I’m happy to participate in Invisible Illness Week as a guest blogger and seminar presenter this year, and have been thinking a lot about the term “invisible” a lot lately. (What can I say? I am a semantics dork. But you already knew that.)
After all, it’s the word “invisible” that sets this whole movement apart, that makes an enormous difference to the many, many patients who live with diseases they feel but others cannot see.
Though the absence of outward physical manifestation of illness in no way negates the existence of illness, the world doesn’t always work like that, and that’s where the stories so universal to the invisible illness experience originate: the stares and comments when a “healthy-looking” person uses a handicapped placard; the judgments and whispers in stores or other public places when people do not move as quickly or efficiently as they look like they should be able to; the insinuations patients are lazy or malingering because they are not cured and “don’t look sick.”

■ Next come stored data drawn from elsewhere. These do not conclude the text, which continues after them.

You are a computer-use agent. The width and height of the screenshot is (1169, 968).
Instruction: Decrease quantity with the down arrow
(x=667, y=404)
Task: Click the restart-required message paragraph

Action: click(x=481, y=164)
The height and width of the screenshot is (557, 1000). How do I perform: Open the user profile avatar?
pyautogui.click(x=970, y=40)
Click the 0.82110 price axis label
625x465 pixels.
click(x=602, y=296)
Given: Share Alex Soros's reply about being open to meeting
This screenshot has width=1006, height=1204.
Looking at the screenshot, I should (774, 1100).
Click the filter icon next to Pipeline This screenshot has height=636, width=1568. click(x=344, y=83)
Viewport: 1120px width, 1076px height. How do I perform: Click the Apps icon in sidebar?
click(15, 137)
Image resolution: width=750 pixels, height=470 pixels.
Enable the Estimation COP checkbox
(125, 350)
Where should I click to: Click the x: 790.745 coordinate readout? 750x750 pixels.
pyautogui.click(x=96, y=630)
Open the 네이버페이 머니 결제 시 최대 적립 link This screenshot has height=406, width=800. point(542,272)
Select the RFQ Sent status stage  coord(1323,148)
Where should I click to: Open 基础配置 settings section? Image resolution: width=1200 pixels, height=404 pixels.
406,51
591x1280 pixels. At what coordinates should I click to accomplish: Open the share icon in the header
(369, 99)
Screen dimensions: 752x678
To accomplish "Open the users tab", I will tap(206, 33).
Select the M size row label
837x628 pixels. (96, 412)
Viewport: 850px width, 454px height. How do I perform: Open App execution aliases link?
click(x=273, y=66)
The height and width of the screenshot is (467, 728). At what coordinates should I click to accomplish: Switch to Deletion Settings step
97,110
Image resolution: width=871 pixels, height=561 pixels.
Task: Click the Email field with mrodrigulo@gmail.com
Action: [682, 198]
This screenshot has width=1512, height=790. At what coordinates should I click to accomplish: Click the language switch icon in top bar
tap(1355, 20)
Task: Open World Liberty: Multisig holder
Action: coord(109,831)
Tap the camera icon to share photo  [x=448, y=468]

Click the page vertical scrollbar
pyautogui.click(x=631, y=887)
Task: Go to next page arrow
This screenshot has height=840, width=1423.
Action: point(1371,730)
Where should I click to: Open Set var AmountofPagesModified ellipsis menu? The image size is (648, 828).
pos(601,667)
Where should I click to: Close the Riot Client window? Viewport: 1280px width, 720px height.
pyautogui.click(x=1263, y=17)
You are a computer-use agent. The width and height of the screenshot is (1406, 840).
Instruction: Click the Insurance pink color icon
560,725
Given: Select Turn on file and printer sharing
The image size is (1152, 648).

This is the part of invisible illness that is challenging, these preconceived benchmarks of what healthy and sick look like that are impossible to meet, these public expectations that are harder to reach when many physical complications stand in the way. I know I’ve felt uncomfortable when I’ve had to walk slowly because of adrenal fatigue or when I’ve had to take the elevator up one floor when I’ve had a respiratory infection and haven’t been able to move enough air to climb stairs. I don’t want people to think I am simply out of shape, or too lazy to walk up a flight of stairs.
(And yet I assume they are noticing or caring, so really, whose problem is it?)
I wish it didn’t matter so much what the average stranger, however misguided or misinformed or plain old misanthropic, thinks or assumes, but it does. Who wants to be judged, criticized, or somehow invalidated?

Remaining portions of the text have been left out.